Consumer groups challenge payday loan prepaid cards
Posted May 08, 2012 in Press Releases
More than two dozen consumer groups want to block a bank's partnership with CheckSmart, a payday lender based in the Columbus suburb of Dublin.
The request to a federal regulator comes as CheckSmart's parent company, Community Choice Financial Inc., prepares to launch an initial public stock offering.
The consumer groups told the Office of the Comptroller of Currency that CheckSmart's partnership with Urban Trust Bank of Florida allows the payday lender to skirt state payday lending caps.
"This is like payday lending on steroids," said David Rothstein of Policy Matters Ohio, one of the consumer groups that signed onto the letter. "The prepaid card has its whole other fee schedule."

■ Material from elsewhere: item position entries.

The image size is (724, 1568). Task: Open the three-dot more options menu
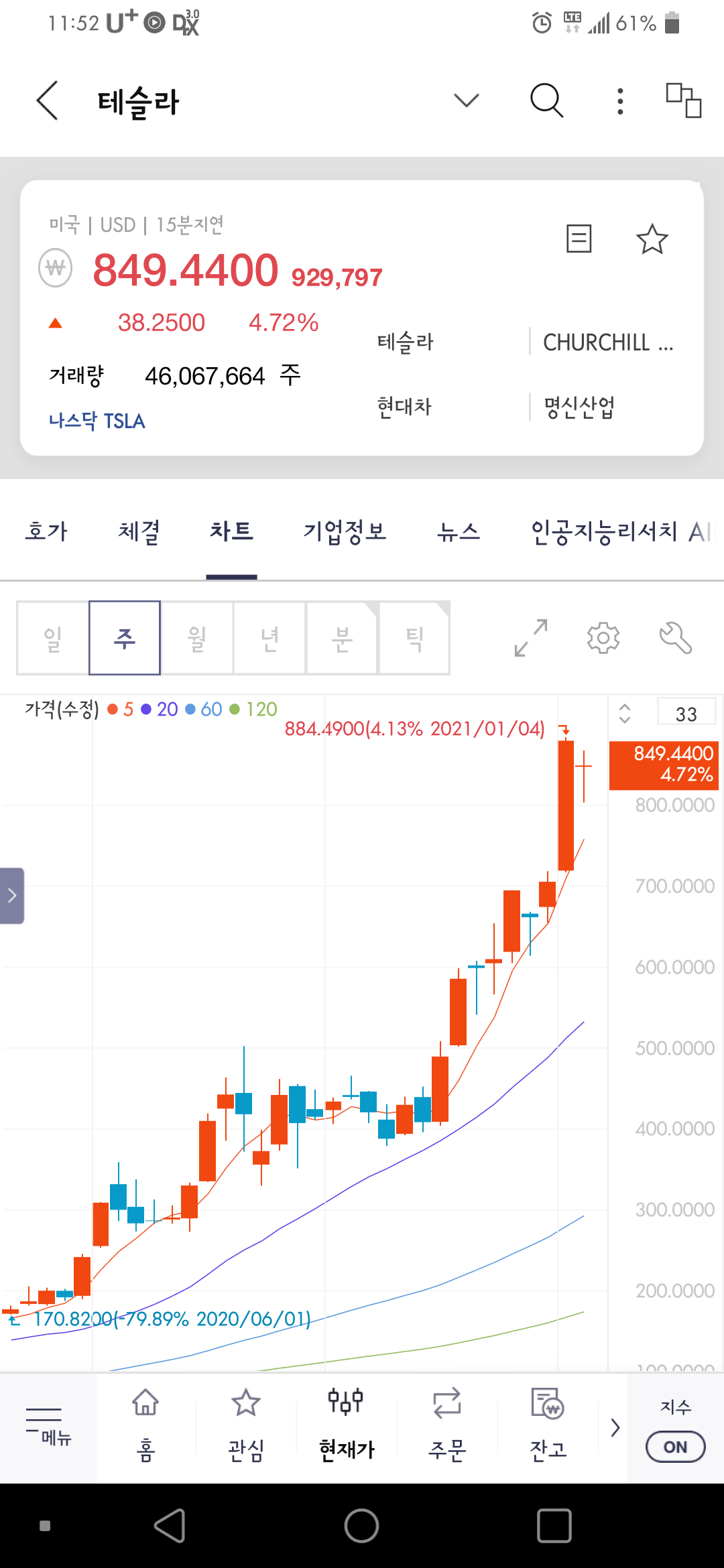coord(620,101)
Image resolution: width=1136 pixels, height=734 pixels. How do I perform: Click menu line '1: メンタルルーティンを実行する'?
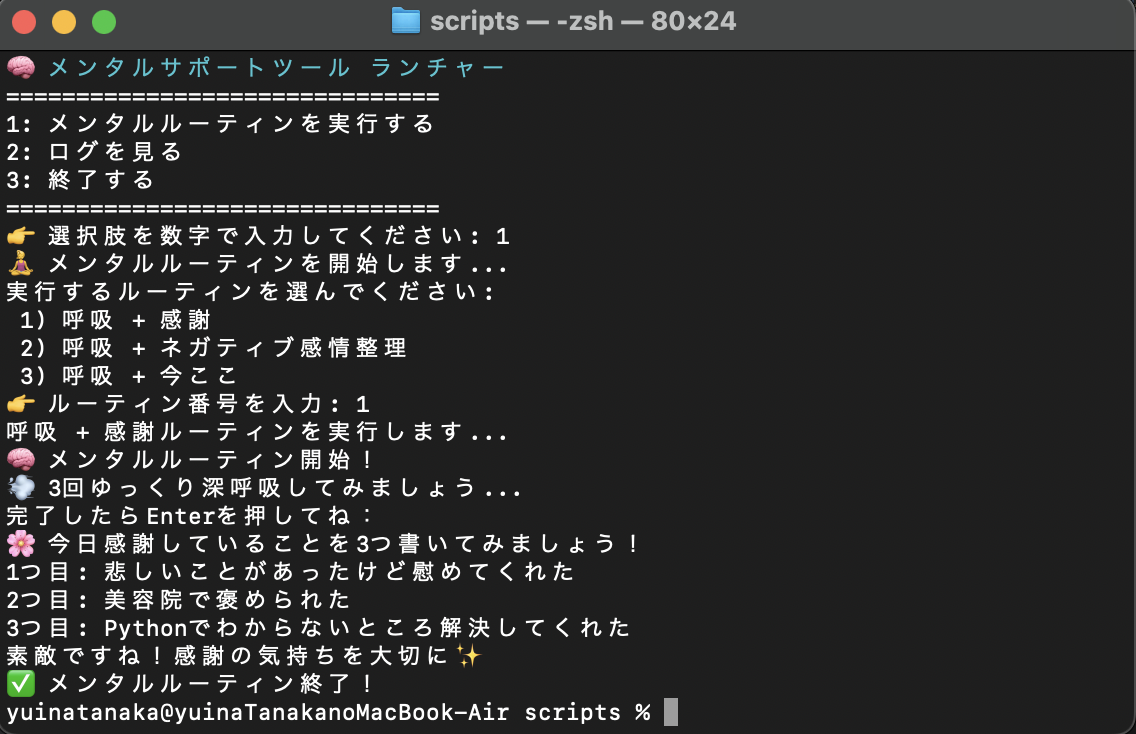click(220, 124)
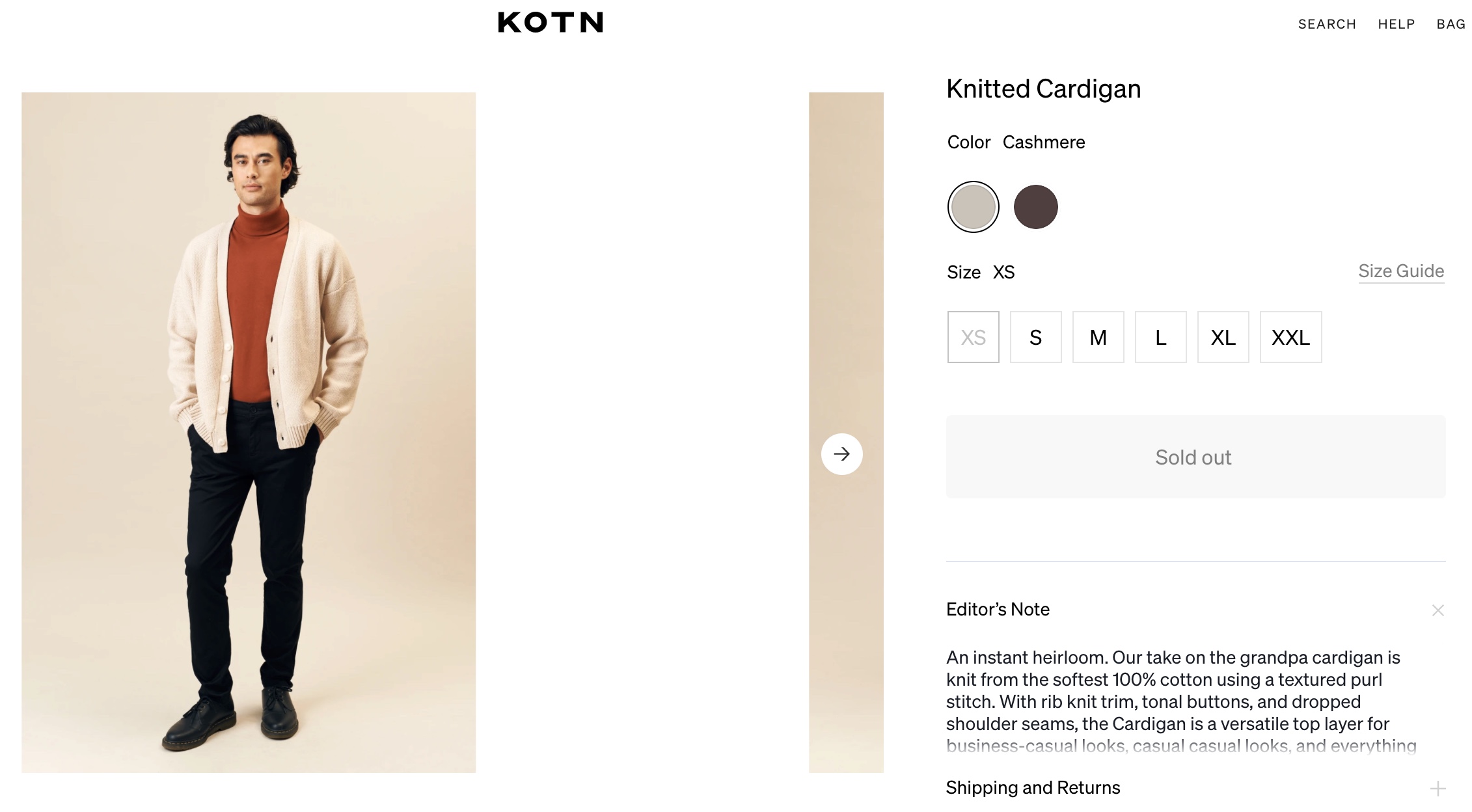Open the shopping Bag
The width and height of the screenshot is (1472, 812).
coord(1451,24)
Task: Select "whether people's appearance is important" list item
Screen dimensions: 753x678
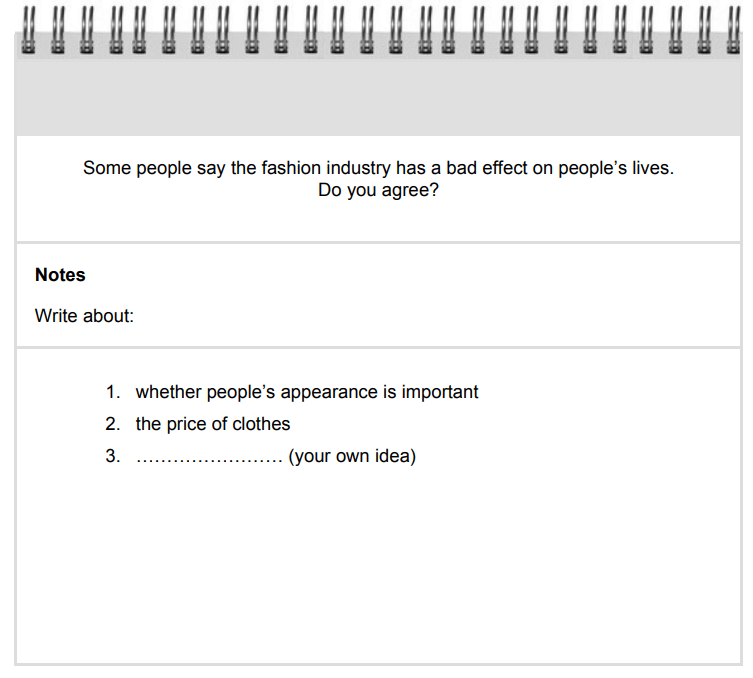Action: click(x=307, y=392)
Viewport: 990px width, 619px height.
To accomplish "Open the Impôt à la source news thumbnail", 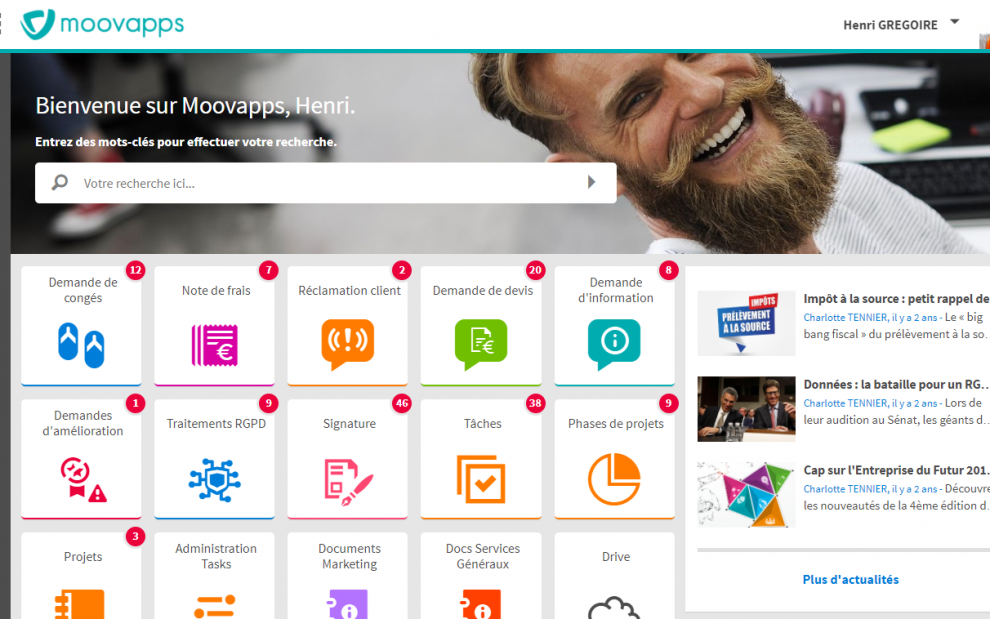I will coord(746,323).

The prepaid cards, issued by Urban Trust Bank and managed by Insight LLC, a company owned partly by CheckSmart, carry fees for transactions like checking card balances, purchases and ATM withdrawals.
In addition, some of CheckSmart's cards provide overdraft protection for customers who direct-deposit their checks on the card. Lauren Saunders of the National Consumer Law Center said that gives the company yet another way to let consumers borrow against their next paycheck.
CheckSmart spokeswoman Bridgette Roman said the company's critics are misinformed.
"Loan proceeds are never issued onto an Insight card unless a customer cashes their money order and, in a separate transaction, asks to have those funds loaded on to an Insight card," Roman said in an email.
SEC filings by Consumer Choice Financial, however, say the CheckSmart card "allows qualifying customers to receive loan proceeds from a state-licensed third-party lender directly onto their cards, which we believe is an innovative feature of these cards. This feature is currently offered in Arizona and certain stores in Ohio."
The letter, signed by groups including the National Consumer Law Center and Consumer Federation of America, contends the practice is a threat to Urban Trust's safety and soundness and warns that if the OCC doesn't block the practice, other banks and payday lenders will follow suit.
"Regulators have not smiled upon using a bank charter to circumvent state laws," said Bob Ramsey, an analyst who covers the banking and payday lending industries for FBR Capital Markets.
Ramsey said payday lenders and banks that offer payday loans to their own customers are waiting to see what approach the Consumer Financial Protection Bureau takes on payday lending. The regulator is the first federal agency with supervisory authority over both banks and payday lenders.
The question of whether payday stores ignore Ohio law is academic.
Ohio law is so loophole-ridden that payday lenders routinely get around the state's 28 percent payday loan cap by offering triple-digit-interest loans under other statutes.
CheckSmart, for example, issues the two-week loans under the state's Mortgage Loan Act.
In its SEC filings, Consumer Choice Financial explained how this works: "In Ohio, one of our companies makes loans at the highest rate permitted by applicable law and disburses loan proceeds in the form of money orders. One of our other companies, sharing the same office, at the borrower's election cashes these money orders for a fee."
On Monday, CheckSmart's parent company, which has asked to trade under the ticker symbol CCFI, cut its expected share price to between $10 and $12. Late last year, it had said it expected shares to cost between $13 an $15.